The U.S. Supreme Court interprets these clauses broadly, concluding that they provide three protections: procedural due process (in civil and criminal proceedings); substantive due process, a prohibition against vague laws; and as the vehicle for the incorporation of the Bill of Rights.

Text.

The clause in the Fifth Amendment to the United States Constitution provides:

No person shall ... be deprived of life, liberty, or property, without due process of law.

The clause in Section One of the Fourteenth Amendment to the United States Constitution provides:

...nor shall any State deprive any person of life, liberty, or property, without due process of law.

Background.

Clause 39 of Magna Carta provided:

No free man shall be seized or imprisoned, or stripped of his rights or possessions, or outlawed or exiled, or deprived of his standing in any other way, nor will we proceed with force against him, or send others to do so, except by the lawful judgment of his equals or by the law of the land.

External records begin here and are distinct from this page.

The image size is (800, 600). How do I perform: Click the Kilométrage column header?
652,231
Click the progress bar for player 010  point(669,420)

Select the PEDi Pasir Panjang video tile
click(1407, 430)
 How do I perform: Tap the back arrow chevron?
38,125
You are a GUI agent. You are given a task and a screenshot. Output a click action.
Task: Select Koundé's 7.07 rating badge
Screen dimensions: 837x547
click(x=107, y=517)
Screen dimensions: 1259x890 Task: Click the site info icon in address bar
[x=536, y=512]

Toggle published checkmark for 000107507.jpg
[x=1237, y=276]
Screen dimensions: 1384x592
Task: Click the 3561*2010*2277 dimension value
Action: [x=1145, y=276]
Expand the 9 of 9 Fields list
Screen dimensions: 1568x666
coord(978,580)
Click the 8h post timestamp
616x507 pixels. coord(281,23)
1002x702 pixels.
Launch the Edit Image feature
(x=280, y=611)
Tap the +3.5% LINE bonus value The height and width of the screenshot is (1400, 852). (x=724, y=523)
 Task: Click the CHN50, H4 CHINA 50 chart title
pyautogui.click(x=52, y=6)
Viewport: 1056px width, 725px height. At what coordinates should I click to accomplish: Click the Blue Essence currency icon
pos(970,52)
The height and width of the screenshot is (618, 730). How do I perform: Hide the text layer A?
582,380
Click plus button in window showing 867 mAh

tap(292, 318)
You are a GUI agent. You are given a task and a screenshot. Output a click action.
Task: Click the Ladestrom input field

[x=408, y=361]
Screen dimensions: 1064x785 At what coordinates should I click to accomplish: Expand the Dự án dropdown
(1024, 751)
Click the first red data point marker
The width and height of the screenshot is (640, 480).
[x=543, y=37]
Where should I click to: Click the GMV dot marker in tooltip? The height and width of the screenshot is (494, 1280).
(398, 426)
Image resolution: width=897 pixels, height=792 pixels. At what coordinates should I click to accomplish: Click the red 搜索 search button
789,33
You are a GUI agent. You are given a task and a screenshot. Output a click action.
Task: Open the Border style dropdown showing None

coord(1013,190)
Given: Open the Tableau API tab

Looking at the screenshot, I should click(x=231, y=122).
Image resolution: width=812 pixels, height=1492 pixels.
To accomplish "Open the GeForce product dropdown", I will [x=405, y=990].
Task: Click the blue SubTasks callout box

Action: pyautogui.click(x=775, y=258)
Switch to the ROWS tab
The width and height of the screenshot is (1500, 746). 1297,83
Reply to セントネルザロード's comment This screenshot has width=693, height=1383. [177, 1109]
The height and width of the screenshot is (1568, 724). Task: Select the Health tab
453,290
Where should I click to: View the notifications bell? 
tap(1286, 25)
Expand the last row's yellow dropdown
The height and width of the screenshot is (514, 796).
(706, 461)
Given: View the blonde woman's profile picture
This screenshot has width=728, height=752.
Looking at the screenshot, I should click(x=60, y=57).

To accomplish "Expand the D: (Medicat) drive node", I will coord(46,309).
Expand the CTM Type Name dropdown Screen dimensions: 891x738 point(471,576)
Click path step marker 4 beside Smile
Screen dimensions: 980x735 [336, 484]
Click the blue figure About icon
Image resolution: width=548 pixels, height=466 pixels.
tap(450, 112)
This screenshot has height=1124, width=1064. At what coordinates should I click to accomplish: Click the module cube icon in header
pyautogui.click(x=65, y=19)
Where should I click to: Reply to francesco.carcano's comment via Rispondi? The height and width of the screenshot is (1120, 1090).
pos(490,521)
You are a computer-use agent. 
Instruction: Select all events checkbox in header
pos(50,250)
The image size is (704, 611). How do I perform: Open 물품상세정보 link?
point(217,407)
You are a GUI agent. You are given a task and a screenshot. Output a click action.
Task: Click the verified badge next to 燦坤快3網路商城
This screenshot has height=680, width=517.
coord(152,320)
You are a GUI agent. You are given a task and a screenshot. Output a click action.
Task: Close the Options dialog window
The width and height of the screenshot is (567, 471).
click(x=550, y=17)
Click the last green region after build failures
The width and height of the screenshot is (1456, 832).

The phrase "due process of law" first appeared in a statutory rendition of the Magna Carta in 1354 during the reign of Edward III of England, as follows:

No man of what state or condition he be, shall be put out of his lands or tenements nor taken (taken to mean arrested or deprived of liberty by the state), nor disinherited, nor put to death, without he be brought to answer by due process of law.

Drafting.

New York was the only state that asked Congress to add "due process" language to the U.S. Constitution. New York ratified the U.S. Constitution and proposed the following amendment in 1788:

o Person ought to be taken imprisoned or disseized of his freehold, or be exiled or deprived of his Privileges, Franchises, Life, Liberty or Property but by due process of Law.

In response to this proposal from New York, James Madison drafted a due process clause for Congress. Madison cut out some language and inserted the word without, which had not been proposed by New York. Congress then adopted the exact wording that Madison proposed after Madison explained that the due process clause would not be sufficient to protect various other rights:

Although I know whenever the great rights, the trial by jury, freedom of the press, or liberty of conscience, come in question in that body, the invasion of them is resisted by able advocates, yet their Magna Carta does not contain any one provision for the security of those rights, respecting which the people of America are most alarmed.